Source material →
** begin **

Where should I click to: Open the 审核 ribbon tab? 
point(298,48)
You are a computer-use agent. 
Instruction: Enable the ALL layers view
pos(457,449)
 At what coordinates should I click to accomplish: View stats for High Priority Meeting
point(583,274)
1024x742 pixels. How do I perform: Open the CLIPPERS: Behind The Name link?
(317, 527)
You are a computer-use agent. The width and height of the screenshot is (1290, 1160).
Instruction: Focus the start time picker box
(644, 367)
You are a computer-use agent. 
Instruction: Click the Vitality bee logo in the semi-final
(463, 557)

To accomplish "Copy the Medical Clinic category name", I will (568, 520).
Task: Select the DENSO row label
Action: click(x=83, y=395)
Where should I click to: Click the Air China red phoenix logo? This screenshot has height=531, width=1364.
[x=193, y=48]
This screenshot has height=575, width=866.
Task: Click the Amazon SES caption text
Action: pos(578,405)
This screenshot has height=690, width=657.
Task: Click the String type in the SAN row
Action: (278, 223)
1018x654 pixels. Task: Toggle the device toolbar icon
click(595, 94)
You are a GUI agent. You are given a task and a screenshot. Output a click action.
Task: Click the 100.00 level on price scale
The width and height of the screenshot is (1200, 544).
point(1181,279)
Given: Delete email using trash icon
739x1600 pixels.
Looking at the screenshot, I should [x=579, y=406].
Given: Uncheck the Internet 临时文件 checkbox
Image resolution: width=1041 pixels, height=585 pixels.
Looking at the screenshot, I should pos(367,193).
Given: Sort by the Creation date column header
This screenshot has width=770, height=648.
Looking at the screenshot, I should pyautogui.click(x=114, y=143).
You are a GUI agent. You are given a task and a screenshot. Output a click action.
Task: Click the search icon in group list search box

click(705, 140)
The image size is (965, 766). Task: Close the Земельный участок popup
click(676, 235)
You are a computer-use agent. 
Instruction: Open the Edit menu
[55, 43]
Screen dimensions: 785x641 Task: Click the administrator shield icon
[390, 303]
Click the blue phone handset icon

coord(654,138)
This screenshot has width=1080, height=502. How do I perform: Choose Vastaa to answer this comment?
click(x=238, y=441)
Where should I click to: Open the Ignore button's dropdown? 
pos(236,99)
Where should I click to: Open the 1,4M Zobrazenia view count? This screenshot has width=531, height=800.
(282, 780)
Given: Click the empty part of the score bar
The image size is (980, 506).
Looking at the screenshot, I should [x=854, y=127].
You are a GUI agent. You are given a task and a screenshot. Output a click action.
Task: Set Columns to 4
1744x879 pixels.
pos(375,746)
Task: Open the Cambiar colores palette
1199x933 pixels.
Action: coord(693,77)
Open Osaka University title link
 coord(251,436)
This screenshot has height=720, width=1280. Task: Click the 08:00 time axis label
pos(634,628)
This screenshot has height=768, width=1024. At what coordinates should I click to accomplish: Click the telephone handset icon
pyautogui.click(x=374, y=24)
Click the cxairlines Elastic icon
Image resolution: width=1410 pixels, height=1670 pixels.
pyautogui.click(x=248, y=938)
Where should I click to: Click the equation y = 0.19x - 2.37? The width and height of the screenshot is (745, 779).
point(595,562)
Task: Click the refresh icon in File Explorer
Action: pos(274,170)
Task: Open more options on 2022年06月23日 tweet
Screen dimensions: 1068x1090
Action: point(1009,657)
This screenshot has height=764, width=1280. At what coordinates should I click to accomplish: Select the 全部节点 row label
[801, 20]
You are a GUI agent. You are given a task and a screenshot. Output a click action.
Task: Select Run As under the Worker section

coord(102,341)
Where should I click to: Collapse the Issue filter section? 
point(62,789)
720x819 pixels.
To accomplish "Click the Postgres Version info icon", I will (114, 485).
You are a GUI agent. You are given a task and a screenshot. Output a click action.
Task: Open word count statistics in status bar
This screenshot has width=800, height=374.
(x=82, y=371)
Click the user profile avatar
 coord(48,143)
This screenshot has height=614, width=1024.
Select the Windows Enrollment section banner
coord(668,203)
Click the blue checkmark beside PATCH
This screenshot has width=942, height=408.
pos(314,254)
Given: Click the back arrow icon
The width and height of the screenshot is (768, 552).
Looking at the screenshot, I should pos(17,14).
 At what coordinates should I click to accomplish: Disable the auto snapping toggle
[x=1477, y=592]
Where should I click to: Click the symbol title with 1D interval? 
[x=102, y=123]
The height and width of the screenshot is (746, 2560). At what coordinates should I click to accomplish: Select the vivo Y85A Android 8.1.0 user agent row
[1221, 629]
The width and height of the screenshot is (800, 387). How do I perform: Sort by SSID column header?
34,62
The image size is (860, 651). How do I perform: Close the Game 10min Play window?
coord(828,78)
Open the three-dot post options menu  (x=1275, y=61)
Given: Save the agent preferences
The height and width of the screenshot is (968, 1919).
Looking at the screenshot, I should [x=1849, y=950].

** end **

Written request →
Write out all of the items above exactly as they appear, with no changes.

Correct response →
Where should I click to: Open the 审核 ribbon tab? 
point(298,48)
You are a computer-use agent. 
Instruction: Enable the ALL layers view
pos(457,449)
 At what coordinates should I click to accomplish: View stats for High Priority Meeting
point(583,274)
1024x742 pixels. How do I perform: Open the CLIPPERS: Behind The Name link?
(317, 527)
You are a computer-use agent. The width and height of the screenshot is (1290, 1160).
Instruction: Focus the start time picker box
(644, 367)
You are a computer-use agent. 
Instruction: Click the Vitality bee logo in the semi-final
(463, 557)

To accomplish "Copy the Medical Clinic category name", I will (568, 520).
Task: Select the DENSO row label
Action: click(x=83, y=395)
Where should I click to: Click the Air China red phoenix logo? This screenshot has height=531, width=1364.
[x=193, y=48]
This screenshot has height=575, width=866.
Task: Click the Amazon SES caption text
Action: pos(578,405)
This screenshot has height=690, width=657.
Task: Click the String type in the SAN row
Action: (278, 223)
1018x654 pixels. Task: Toggle the device toolbar icon
click(595, 94)
You are a GUI agent. You are given a task and a screenshot. Output a click action.
Task: Click the 100.00 level on price scale
The width and height of the screenshot is (1200, 544).
point(1181,279)
Given: Delete email using trash icon
739x1600 pixels.
Looking at the screenshot, I should [x=579, y=406].
Given: Uncheck the Internet 临时文件 checkbox
Image resolution: width=1041 pixels, height=585 pixels.
Looking at the screenshot, I should pos(367,193).
Given: Sort by the Creation date column header
This screenshot has width=770, height=648.
Looking at the screenshot, I should pyautogui.click(x=114, y=143).
You are a GUI agent. You are given a task and a screenshot. Output a click action.
Task: Click the search icon in group list search box

click(705, 140)
The image size is (965, 766). Task: Close the Земельный участок popup
click(676, 235)
You are a computer-use agent. 
Instruction: Open the Edit menu
[55, 43]
Screen dimensions: 785x641 Task: Click the administrator shield icon
[390, 303]
Click the blue phone handset icon

coord(654,138)
This screenshot has width=1080, height=502. How do I perform: Choose Vastaa to answer this comment?
click(x=238, y=441)
Where should I click to: Open the Ignore button's dropdown? 
pos(236,99)
Where should I click to: Open the 1,4M Zobrazenia view count? This screenshot has width=531, height=800.
(282, 780)
Given: Click the empty part of the score bar
The image size is (980, 506).
Looking at the screenshot, I should [x=854, y=127].
You are a GUI agent. You are given a task and a screenshot. Output a click action.
Task: Set Columns to 4
1744x879 pixels.
pos(375,746)
Task: Open the Cambiar colores palette
1199x933 pixels.
Action: coord(693,77)
Open Osaka University title link
 coord(251,436)
This screenshot has height=720, width=1280. Task: Click the 08:00 time axis label
pos(634,628)
This screenshot has height=768, width=1024. At what coordinates should I click to accomplish: Click the telephone handset icon
pyautogui.click(x=374, y=24)
Click the cxairlines Elastic icon
Image resolution: width=1410 pixels, height=1670 pixels.
pyautogui.click(x=248, y=938)
Where should I click to: Click the equation y = 0.19x - 2.37? The width and height of the screenshot is (745, 779).
point(595,562)
Task: Click the refresh icon in File Explorer
Action: pos(274,170)
Task: Open more options on 2022年06月23日 tweet
Screen dimensions: 1068x1090
Action: point(1009,657)
This screenshot has height=764, width=1280. At what coordinates should I click to accomplish: Select the 全部节点 row label
[801, 20]
You are a GUI agent. You are given a task and a screenshot. Output a click action.
Task: Select Run As under the Worker section

coord(102,341)
Where should I click to: Collapse the Issue filter section? 
point(62,789)
720x819 pixels.
To accomplish "Click the Postgres Version info icon", I will (114, 485).
You are a GUI agent. You are given a task and a screenshot. Output a click action.
Task: Open word count statistics in status bar
This screenshot has width=800, height=374.
(x=82, y=371)
Click the user profile avatar
 coord(48,143)
This screenshot has height=614, width=1024.
Select the Windows Enrollment section banner
coord(668,203)
Click the blue checkmark beside PATCH
This screenshot has width=942, height=408.
pos(314,254)
Given: Click the back arrow icon
The width and height of the screenshot is (768, 552).
Looking at the screenshot, I should pos(17,14).
 At what coordinates should I click to accomplish: Disable the auto snapping toggle
[x=1477, y=592]
Where should I click to: Click the symbol title with 1D interval? 
[x=102, y=123]
The height and width of the screenshot is (746, 2560). At what coordinates should I click to accomplish: Select the vivo Y85A Android 8.1.0 user agent row
[1221, 629]
The width and height of the screenshot is (800, 387). How do I perform: Sort by SSID column header?
34,62
The image size is (860, 651). How do I perform: Close the Game 10min Play window?
coord(828,78)
Open the three-dot post options menu  (x=1275, y=61)
Given: Save the agent preferences
The height and width of the screenshot is (968, 1919).
Looking at the screenshot, I should [x=1849, y=950].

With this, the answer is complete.